The euro edged up 0.1 percent to $1.1928, although it was still trading below last week’s high of $1.2070, its highest level since January 2015.
The common currency has lost some momentum since hitting that 2-1/2 year peak, weighed down by rising expectations that a stronger euro could slow the European Central Bank’s plans to rein in its bond-buying stimulus.
Only 15 of 66 economists polled by Reuters said they expect the ECB to announce a reduction of its monthly asset purchases at Thursday’s ECB policy meeting — a sharp reversal from a month ago when slightly over half of respondents expected such a move.
The focus is on whether ECB President Mario Draghi expresses any concerns about the euro’s recent strength.

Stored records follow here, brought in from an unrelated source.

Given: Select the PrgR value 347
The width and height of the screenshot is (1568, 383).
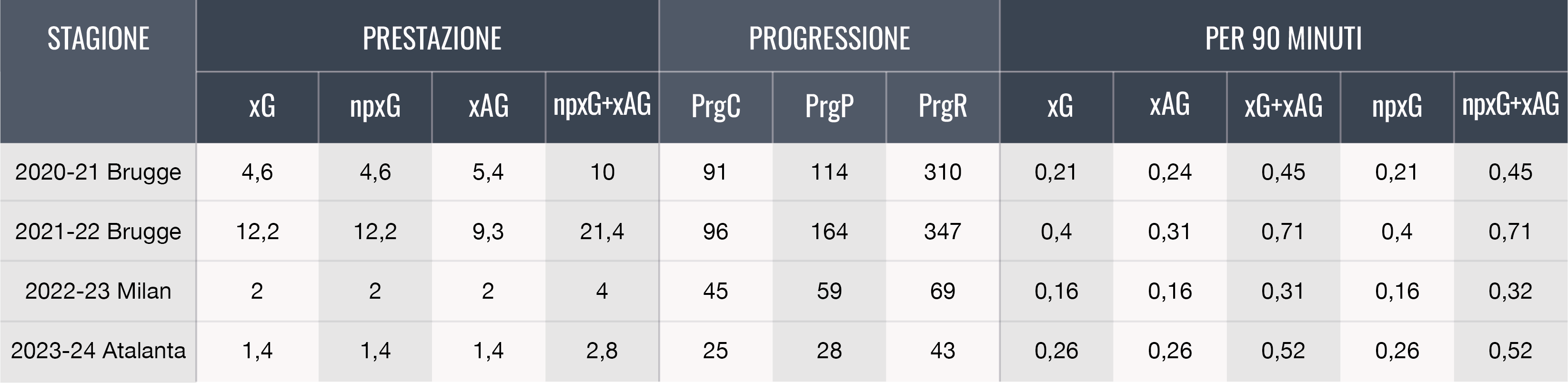Looking at the screenshot, I should [x=942, y=232].
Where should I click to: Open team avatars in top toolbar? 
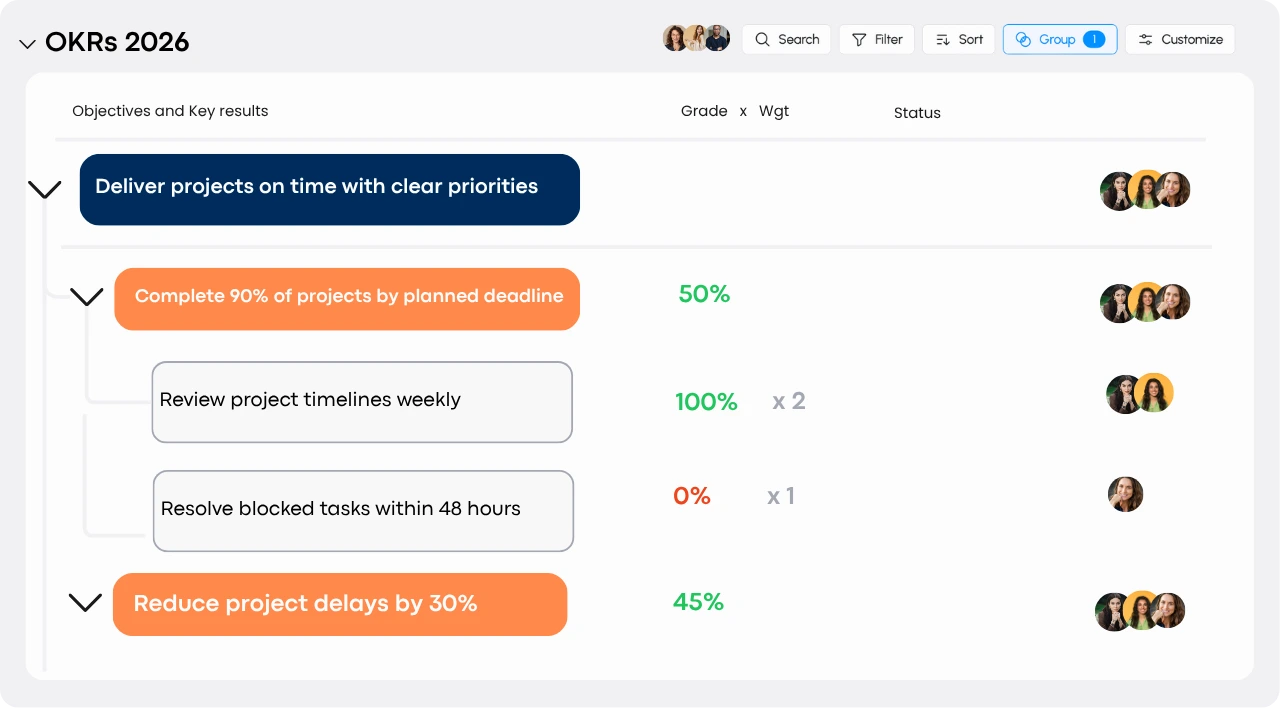coord(696,39)
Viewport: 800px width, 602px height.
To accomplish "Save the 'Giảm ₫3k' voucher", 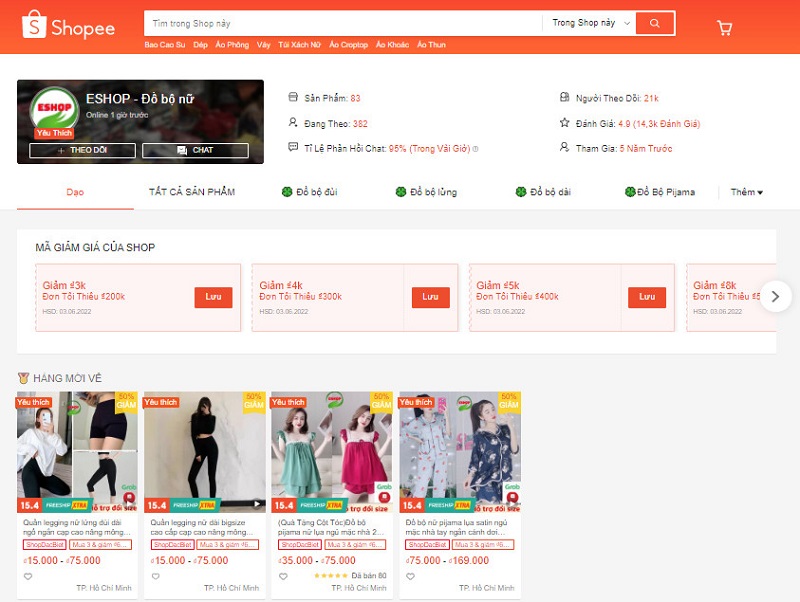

“The market expects him (Draghi) to say something about it,” said Tareck Horchani, head of sales trading in Asia Pacific for Saxo Markets in Singapore, referring to the euro’s rise. The euro could rally if the ECB and Draghi don’t mention anything about the euro’s strength, Horchani said.
If they do, and the euro sells off, the common currency may find support in the $1.17 to $1.18 area in the near term, Horchani added.
The Canadian dollar last traded at C$1.2238 per U.S. dollar. On Wednesday, it had scaled a high of C$1.2140, its highest level since June 2015.
That rally came after the Bank of Canada raised interest rates by 25 basis points to 1 percent on Wednesday, surprising many, and left the door open to more rate hikes in 2017.
The U.S. dollar eased 0.2 percent to 109.07 yen, staying above a one-week low of 108.45 yen set on Wednesday.
Although the dollar gained a lift on Wednesday, helped by relief over U.S. President Donald Trump’s surprise deal with the Democrats on extending the debt limit, lingering concerns over North Korea related tensions may limit the dollar’s upside versus the Japanese currency, said Saxo Market’s Horchani.
Japan is the world’s largest net creditor nation, and at times of uncertainty traders assume Japanese repatriation from foreign countries will eclipse foreign investors’ selling of Japanese assets.
As a result, the yen has continued to behave as a safe-haven currency despite Japan’s proximity to North Korea.
Trump agreed with Democrats in Congress on Wednesday to extend the U.S. debt limit and provide government funding until December 15, potentially avoiding an unprecedented default on U.S. government debt.
If passed by the Republican-led Congress, the agreement would keep the government funded at the outset of the fiscal year beginning October 1 and provide aid to victims of Hurricane Harvey.